== MATERIAL FOR THIS EXERCISE

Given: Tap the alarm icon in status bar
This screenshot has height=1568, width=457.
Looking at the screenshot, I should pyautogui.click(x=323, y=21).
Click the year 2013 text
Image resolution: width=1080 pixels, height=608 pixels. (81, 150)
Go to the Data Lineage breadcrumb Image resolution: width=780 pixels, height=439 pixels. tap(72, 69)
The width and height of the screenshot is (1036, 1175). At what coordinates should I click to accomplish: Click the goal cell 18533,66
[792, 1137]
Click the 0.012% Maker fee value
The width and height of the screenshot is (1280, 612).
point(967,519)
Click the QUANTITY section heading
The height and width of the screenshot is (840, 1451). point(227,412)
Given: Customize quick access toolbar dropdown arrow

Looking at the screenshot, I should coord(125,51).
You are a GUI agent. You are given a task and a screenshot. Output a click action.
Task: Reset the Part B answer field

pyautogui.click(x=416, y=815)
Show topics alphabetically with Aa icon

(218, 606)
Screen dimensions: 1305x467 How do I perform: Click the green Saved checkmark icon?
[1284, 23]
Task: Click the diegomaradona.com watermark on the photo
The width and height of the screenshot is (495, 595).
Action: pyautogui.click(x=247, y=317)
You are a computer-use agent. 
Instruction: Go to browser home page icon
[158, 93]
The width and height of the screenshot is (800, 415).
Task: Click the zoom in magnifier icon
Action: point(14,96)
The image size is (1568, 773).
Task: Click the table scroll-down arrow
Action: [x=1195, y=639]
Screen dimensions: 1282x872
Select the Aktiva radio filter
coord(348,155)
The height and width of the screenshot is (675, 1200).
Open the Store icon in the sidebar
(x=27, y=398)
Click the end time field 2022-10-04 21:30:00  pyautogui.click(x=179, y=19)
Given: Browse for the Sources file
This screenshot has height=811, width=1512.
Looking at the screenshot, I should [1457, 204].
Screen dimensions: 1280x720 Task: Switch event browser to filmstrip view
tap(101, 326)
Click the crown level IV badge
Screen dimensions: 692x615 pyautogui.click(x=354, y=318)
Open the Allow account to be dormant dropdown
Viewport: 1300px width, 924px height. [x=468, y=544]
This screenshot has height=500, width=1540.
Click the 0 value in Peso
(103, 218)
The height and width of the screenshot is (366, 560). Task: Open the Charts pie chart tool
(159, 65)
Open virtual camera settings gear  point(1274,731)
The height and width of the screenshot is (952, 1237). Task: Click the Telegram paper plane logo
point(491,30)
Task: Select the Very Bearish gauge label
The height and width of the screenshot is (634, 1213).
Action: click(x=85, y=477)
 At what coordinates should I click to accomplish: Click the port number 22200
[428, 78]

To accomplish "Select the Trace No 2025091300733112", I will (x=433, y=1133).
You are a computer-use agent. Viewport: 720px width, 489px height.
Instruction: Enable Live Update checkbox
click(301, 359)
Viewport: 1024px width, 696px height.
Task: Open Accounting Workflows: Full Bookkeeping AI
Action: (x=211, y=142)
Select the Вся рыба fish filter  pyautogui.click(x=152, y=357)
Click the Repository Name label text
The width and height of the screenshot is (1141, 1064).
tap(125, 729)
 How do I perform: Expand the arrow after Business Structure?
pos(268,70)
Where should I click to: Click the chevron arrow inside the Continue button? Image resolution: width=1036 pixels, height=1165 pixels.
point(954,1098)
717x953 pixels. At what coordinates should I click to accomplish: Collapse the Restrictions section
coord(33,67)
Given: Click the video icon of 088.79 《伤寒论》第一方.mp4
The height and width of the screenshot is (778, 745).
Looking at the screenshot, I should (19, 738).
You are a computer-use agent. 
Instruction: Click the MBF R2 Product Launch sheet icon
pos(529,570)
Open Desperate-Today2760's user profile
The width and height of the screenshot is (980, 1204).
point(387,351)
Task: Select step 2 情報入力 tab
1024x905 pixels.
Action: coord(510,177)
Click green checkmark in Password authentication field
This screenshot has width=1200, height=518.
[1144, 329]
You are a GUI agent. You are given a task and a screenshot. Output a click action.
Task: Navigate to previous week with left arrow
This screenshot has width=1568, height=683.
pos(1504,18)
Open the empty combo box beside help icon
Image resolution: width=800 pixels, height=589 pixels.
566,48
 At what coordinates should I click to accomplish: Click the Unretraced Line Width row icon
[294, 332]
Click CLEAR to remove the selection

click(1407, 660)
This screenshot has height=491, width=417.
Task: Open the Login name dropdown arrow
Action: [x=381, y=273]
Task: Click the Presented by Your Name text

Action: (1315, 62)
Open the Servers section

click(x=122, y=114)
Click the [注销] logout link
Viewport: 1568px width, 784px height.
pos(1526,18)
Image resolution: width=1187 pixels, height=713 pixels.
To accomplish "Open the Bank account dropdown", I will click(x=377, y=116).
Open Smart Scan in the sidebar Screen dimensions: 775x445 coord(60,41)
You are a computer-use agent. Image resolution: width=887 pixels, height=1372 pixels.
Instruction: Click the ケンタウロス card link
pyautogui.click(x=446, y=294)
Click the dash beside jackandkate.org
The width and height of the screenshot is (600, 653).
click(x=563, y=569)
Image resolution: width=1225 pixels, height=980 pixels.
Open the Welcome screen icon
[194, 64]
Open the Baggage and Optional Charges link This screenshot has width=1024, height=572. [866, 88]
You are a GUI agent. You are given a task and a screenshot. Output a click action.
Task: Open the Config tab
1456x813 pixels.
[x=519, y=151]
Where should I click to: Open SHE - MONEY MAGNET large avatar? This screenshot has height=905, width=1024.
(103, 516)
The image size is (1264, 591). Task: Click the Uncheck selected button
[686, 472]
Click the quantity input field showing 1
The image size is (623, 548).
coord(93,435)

====

PROBLEM TO SOLVE:
Print the lines of the data above exactly, starting at the line that contains "Width row icon" and ending at the line that contains "pos(1526,18)", with both of those lines included.

TASK SOLUTION:
 At what coordinates should I click to accomplish: Click the Unretraced Line Width row icon
[294, 332]
Click CLEAR to remove the selection

click(1407, 660)
This screenshot has height=491, width=417.
Task: Open the Login name dropdown arrow
Action: [x=381, y=273]
Task: Click the Presented by Your Name text

Action: (1315, 62)
Open the Servers section

click(x=122, y=114)
Click the [注销] logout link
Viewport: 1568px width, 784px height.
pos(1526,18)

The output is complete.